== RAW DATA ==
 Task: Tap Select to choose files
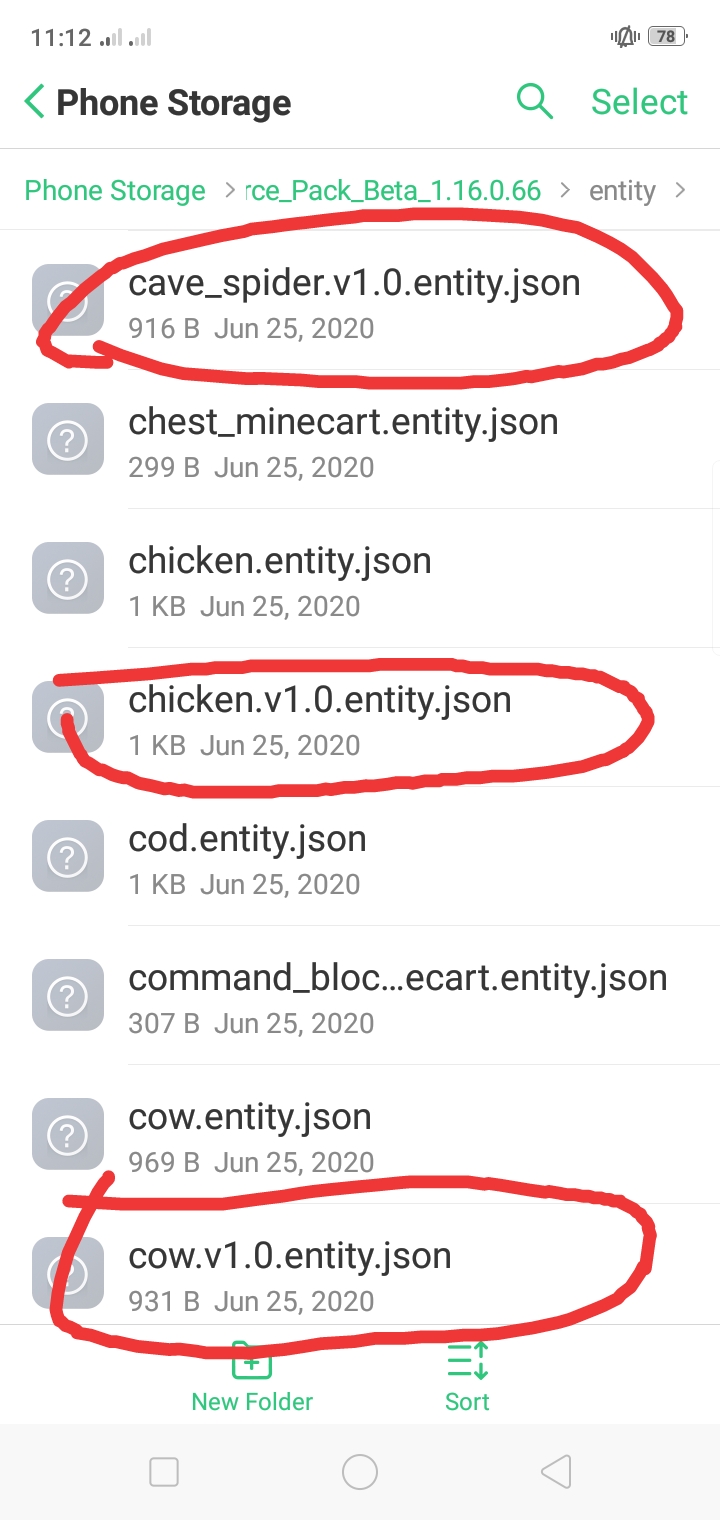coord(639,102)
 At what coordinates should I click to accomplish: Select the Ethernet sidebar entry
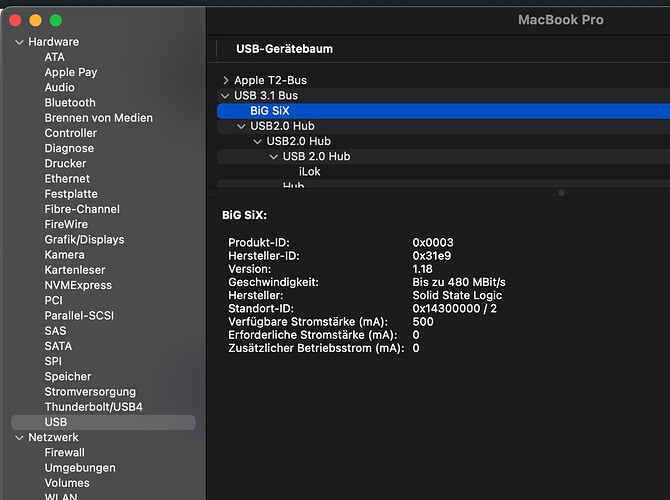click(67, 179)
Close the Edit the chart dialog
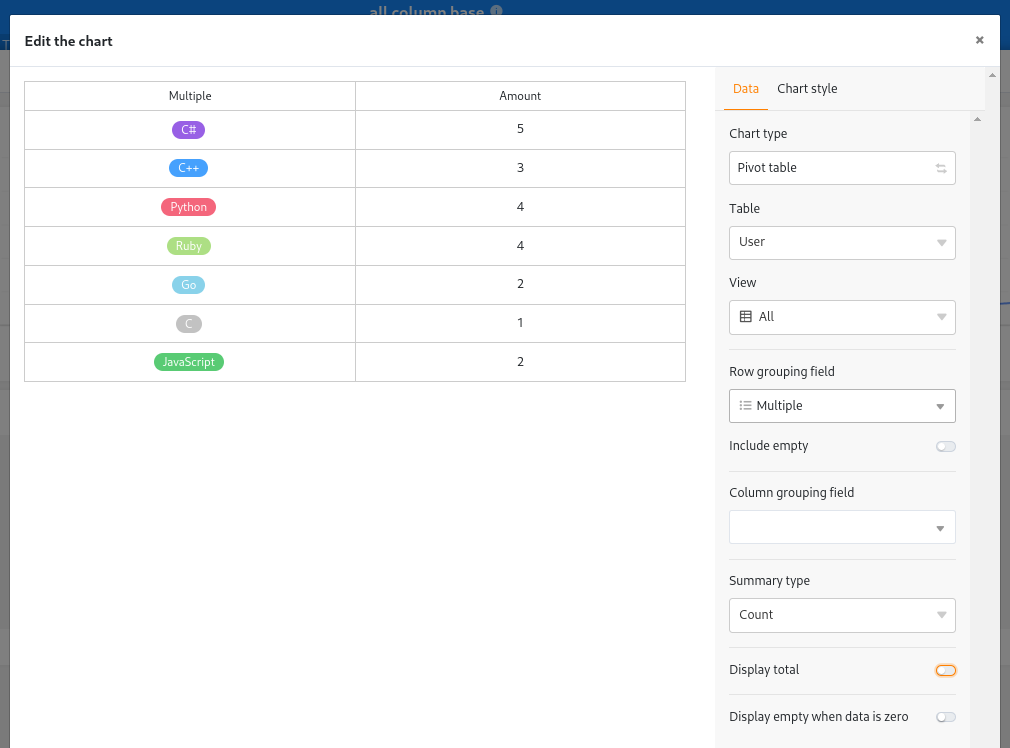Image resolution: width=1010 pixels, height=748 pixels. (x=979, y=40)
===
● **PROBLEM DETAILS**
Reproduce each of the records above verbatim, line by line, leaving out the pictures.

● **REPLY**
 Task: Tap Select to choose files
coord(639,102)
 At what coordinates should I click to accomplish: Select the Ethernet sidebar entry
click(67, 179)
Close the Edit the chart dialog
Image resolution: width=1010 pixels, height=748 pixels. (x=979, y=40)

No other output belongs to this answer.